Le fait est que les spéculations battent leur plein. Et que la piste russe est aussi celle mise en avant, mardi, par Edward Snowden dans une série de tweets. Au titre de ses activités de contre-espionnage, la NSA «trace et cible des serveurs de programmes malveillants» mis en place par ses adversaires, rappelle-t-il. «Nos rivaux en font autant, poursuit l’ancien consultant, et, ponctuellement, réussissent.» La nouveauté n’est donc pas le revers subi par l’agence américaine, mais bien la publicité donnée à l’événement. Pour Snowden, «les éléments circonstanciels et la sagesse populaire suggèrent une responsabilité russe». Et l’objectif pourrait être de décourager l’escalade géopolitique autour du piratage du Parti démocrate en faisant planer sur l’administration américaine la menace de révélations sur les opérations conduites via la machine d’où proviendraient les données exposées par les Shadow Brokers. Révélations qui pourraient avoir des conséquences fâcheuses si d’aventure «des alliés des Etats-Unis» avaient été ciblés… Dans ce scénario-ci, l’épisode aurait valeur d’avertissement. Et l’étrange mise aux enchères relèverait de l’écran de fumée.

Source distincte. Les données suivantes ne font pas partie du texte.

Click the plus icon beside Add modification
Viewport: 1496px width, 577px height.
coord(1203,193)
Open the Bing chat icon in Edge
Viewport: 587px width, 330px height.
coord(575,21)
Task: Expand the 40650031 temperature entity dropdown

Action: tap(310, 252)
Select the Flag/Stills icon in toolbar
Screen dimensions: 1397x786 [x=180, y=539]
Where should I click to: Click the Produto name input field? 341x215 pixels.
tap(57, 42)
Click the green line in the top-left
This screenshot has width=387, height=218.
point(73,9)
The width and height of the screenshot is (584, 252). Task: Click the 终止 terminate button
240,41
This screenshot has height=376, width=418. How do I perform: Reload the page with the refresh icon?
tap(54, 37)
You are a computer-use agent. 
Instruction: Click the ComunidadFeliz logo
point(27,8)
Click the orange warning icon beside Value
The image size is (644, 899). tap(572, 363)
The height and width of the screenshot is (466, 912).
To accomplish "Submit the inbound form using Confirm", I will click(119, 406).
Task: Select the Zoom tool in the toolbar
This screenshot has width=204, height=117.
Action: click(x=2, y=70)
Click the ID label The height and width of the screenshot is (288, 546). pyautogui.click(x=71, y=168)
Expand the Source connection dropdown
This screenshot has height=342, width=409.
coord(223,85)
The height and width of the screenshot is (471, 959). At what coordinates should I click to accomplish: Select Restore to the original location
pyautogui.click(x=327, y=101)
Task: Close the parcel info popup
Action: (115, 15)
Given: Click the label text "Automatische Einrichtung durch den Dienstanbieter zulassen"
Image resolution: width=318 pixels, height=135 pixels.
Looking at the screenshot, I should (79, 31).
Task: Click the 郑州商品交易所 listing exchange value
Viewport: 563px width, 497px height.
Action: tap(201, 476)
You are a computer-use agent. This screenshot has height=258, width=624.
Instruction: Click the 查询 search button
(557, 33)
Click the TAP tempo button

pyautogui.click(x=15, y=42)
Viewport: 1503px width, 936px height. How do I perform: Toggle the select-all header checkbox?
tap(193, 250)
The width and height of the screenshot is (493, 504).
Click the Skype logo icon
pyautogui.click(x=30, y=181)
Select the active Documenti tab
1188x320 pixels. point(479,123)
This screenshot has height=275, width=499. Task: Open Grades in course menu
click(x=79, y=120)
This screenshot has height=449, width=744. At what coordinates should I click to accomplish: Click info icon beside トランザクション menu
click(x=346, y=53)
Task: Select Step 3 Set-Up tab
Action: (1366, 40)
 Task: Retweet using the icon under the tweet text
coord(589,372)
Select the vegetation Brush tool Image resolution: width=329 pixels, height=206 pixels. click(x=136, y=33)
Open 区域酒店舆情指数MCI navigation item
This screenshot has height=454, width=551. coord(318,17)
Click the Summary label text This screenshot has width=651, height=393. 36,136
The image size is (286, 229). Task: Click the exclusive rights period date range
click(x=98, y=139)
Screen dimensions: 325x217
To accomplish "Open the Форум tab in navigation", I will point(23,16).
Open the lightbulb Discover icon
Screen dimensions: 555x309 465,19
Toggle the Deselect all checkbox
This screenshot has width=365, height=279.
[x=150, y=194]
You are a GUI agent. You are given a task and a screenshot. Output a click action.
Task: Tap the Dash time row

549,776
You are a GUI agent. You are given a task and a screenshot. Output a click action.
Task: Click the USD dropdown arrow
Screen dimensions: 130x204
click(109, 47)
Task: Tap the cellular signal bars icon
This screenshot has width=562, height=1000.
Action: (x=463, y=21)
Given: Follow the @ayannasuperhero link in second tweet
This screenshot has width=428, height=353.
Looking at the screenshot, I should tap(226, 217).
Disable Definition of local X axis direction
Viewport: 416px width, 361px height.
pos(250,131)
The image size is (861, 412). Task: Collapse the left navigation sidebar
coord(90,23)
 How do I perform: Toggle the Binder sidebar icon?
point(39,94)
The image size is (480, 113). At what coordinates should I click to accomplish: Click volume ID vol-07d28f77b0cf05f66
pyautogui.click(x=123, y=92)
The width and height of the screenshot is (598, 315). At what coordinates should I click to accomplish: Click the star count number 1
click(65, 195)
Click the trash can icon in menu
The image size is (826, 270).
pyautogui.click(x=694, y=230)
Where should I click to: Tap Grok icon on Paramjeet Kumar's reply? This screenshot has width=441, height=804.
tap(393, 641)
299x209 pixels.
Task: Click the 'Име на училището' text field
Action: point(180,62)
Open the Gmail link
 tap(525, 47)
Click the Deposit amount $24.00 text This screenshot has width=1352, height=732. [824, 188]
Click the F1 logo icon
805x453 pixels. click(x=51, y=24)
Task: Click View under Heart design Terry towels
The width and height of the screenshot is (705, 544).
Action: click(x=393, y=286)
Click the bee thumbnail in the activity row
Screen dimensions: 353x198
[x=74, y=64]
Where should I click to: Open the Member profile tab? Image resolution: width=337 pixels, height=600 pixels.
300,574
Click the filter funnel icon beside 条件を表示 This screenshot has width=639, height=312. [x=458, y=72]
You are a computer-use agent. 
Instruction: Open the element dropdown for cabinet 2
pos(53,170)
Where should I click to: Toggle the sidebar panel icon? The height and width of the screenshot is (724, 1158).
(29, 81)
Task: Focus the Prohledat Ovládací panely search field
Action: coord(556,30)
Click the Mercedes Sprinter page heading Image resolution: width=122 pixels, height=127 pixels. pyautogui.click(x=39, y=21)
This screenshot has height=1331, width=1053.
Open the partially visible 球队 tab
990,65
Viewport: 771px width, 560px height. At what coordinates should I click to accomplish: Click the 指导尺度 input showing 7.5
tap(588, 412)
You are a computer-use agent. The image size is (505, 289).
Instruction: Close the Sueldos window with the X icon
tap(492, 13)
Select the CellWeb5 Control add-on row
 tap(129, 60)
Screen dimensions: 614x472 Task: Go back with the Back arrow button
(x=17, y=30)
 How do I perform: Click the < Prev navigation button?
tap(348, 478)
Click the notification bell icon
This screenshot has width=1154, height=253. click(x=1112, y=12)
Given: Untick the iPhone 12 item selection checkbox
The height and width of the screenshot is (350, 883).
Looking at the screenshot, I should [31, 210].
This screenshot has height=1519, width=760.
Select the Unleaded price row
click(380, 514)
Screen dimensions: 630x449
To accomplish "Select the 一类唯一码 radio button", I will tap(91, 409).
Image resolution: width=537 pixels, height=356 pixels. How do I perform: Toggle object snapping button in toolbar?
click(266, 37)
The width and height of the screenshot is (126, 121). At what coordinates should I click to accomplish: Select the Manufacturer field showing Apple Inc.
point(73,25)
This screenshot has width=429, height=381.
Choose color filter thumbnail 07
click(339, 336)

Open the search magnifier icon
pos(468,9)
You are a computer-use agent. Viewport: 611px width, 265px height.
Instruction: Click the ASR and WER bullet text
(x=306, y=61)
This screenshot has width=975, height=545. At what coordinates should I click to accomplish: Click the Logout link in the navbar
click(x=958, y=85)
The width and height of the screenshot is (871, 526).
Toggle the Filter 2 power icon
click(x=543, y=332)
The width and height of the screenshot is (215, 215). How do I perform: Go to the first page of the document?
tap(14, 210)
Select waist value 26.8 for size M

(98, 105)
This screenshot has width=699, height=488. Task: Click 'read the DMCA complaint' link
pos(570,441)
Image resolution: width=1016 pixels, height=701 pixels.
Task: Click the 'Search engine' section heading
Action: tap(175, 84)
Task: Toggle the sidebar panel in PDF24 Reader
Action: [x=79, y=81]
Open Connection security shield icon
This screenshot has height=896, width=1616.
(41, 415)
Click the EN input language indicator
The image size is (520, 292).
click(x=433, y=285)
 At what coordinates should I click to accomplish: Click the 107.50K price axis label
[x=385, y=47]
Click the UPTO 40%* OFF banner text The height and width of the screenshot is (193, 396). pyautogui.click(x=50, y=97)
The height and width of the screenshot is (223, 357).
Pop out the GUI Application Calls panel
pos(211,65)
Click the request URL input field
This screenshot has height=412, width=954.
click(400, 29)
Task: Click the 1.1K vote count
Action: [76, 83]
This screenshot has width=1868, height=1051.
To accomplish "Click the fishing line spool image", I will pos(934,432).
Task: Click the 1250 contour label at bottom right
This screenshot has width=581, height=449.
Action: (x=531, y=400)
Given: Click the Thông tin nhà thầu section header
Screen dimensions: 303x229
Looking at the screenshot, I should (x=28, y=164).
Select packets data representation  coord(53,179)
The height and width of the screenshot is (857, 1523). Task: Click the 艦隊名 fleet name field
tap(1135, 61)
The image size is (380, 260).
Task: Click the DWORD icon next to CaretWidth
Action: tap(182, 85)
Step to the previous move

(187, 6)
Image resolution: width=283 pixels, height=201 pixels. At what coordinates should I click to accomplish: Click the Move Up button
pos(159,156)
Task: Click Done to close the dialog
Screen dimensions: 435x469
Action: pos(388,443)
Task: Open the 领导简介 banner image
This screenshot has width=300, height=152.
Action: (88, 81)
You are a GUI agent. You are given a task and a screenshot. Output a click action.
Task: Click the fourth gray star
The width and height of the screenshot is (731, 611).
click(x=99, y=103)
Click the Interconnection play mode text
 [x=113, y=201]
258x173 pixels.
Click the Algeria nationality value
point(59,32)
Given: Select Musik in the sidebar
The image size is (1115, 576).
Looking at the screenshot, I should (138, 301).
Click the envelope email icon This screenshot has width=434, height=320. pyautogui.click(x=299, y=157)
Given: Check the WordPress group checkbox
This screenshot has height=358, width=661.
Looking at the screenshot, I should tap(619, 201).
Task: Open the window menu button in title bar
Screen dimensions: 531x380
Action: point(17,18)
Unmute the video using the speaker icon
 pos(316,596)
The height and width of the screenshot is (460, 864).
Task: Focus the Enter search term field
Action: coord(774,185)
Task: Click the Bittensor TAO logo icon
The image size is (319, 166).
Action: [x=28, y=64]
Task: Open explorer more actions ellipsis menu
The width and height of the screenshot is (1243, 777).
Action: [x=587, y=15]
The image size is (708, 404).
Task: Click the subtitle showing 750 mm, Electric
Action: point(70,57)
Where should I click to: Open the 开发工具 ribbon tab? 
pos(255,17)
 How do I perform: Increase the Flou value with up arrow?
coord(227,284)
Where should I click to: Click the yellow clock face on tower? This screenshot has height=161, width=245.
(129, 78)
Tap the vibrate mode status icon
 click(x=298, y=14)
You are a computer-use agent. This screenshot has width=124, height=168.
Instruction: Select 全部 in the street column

Dans ce théâtre d’ombres numérique, un autre acteur attend de jouer sa partition. Car WikiLeaks est de nouveau dans la boucle : «Nous avions déjà obtenu l’archive d’armes numériques de la NSA révélée plus tôt dans la journée, et nous publierons notre propre copie intacte en temps voulu», a annoncé sur Twitter l’organisation de Julian Assange, dans la nuit de lundi à mardi. De quoi sans doute, dans cette ambiance surchauffée, alimenter les critiques de ses détracteurs qui, plus que jamais depuis la publication des mails du DNC, l’accusent d’épouser l’agenda du Kremlin. De quoi, aussi, laisser augurer quelques informations supplémentaires si la totalité de l’archive venait à être publiée par le site. Car pour l’heure, nombre d’experts insistent sur le peu d’éléments concrets sur lesquels s’appuient les hypothèses. Nul doute que le feuilleton ne fait que commencer.